| DATA |
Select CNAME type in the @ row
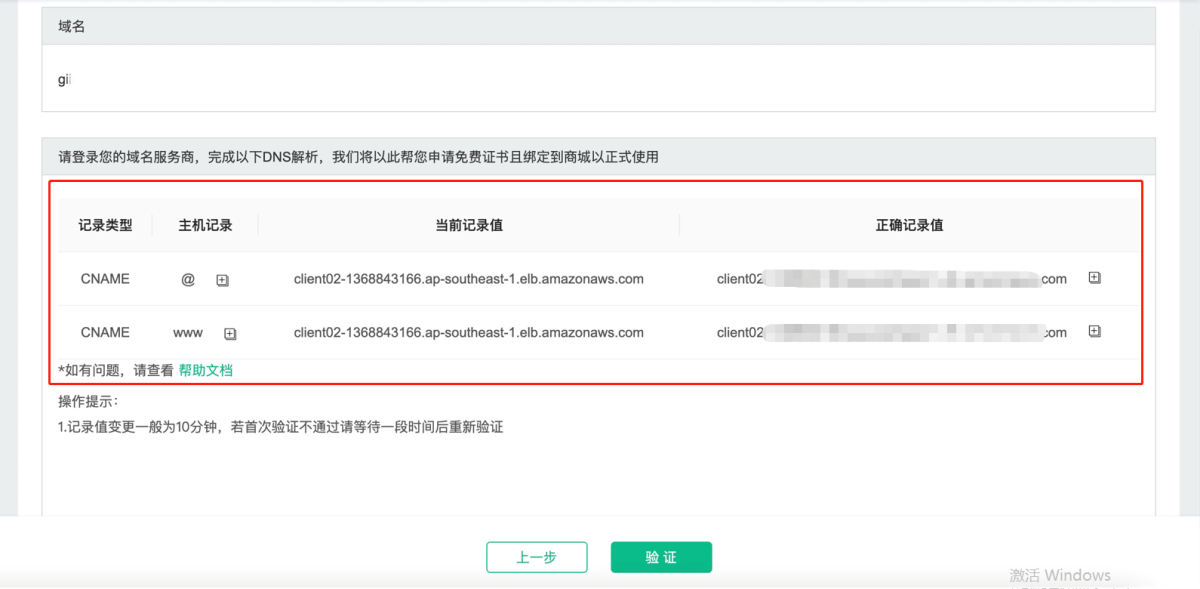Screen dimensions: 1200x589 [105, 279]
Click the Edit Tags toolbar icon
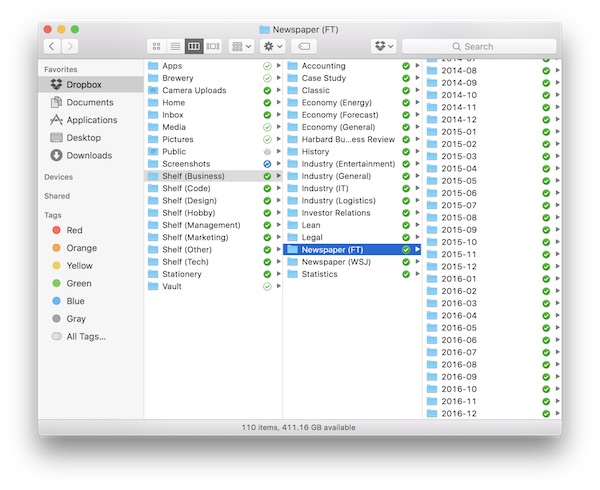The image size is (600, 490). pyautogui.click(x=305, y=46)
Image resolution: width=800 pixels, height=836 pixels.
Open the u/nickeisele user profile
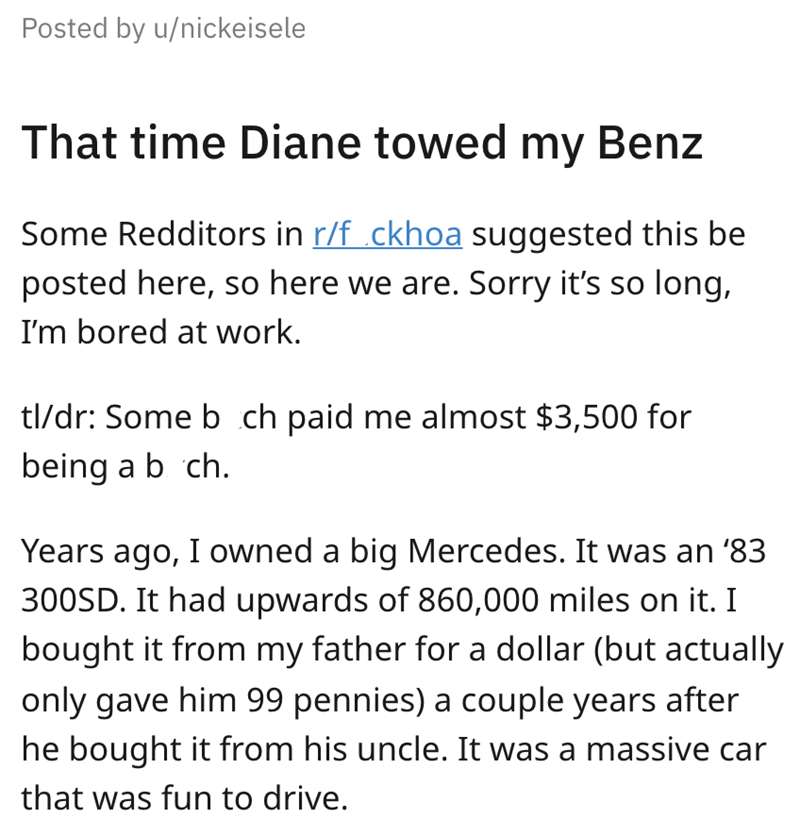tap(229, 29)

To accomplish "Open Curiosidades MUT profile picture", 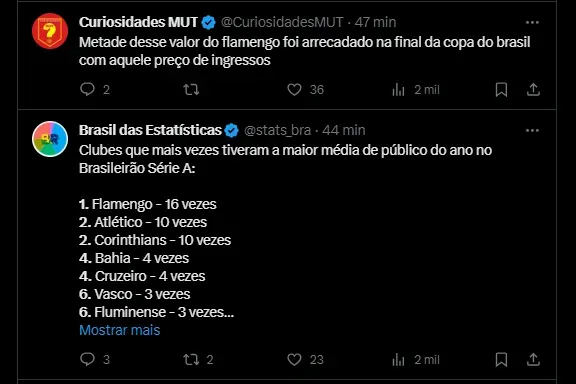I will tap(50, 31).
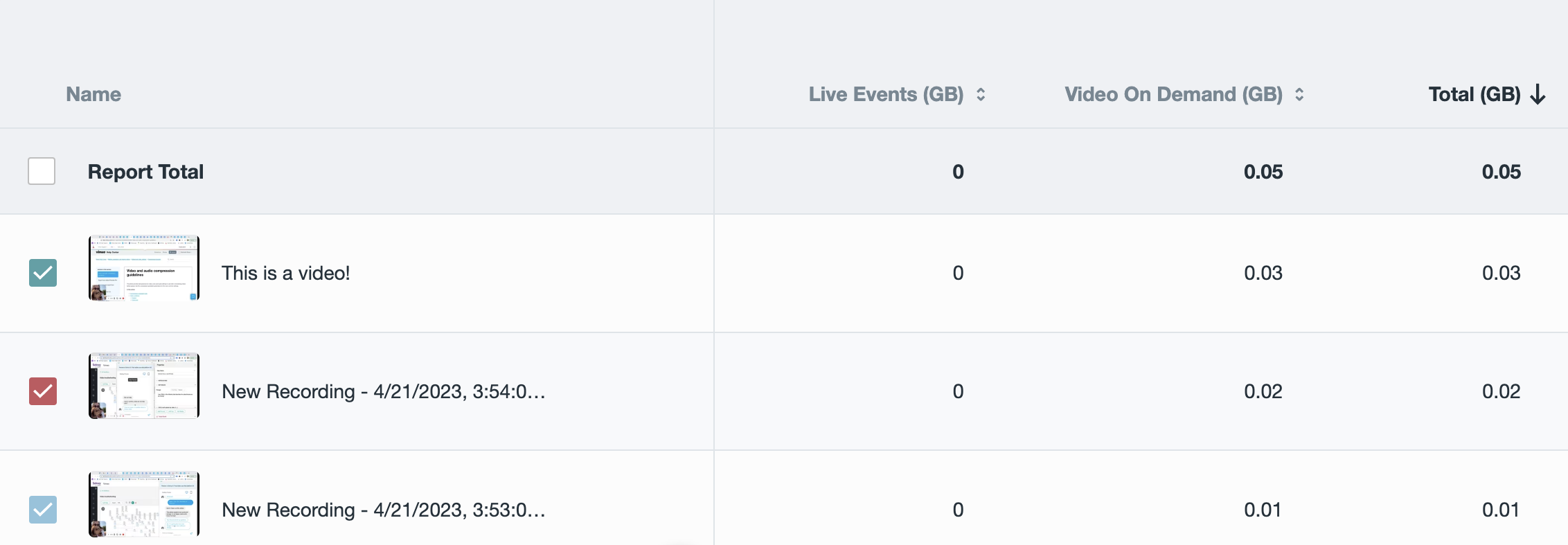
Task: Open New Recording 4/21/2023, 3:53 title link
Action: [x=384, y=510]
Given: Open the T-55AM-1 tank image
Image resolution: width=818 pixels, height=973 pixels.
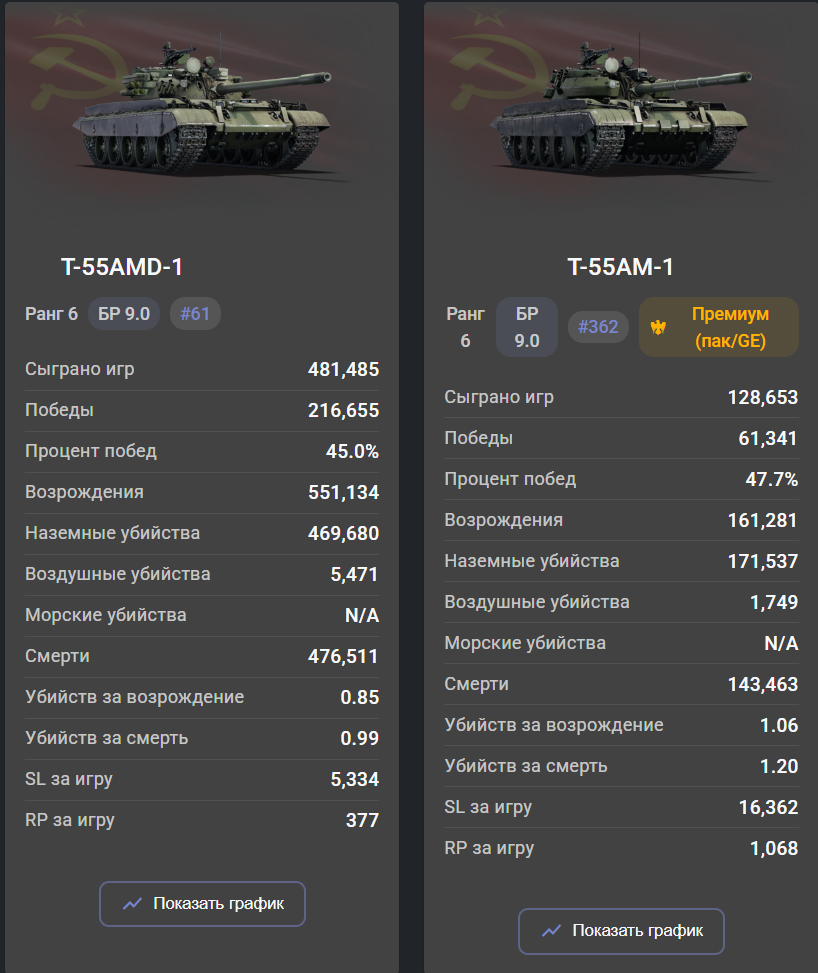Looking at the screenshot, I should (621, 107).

| EXERCISE |
Copy exactly the lines that begin at the one containing "Image resolution: width=818" and end at the last line of the records, both included, omitting the pictures.

| WRITTEN SOLUTION |
Image resolution: width=818 pixels, height=973 pixels.
Looking at the screenshot, I should (621, 107).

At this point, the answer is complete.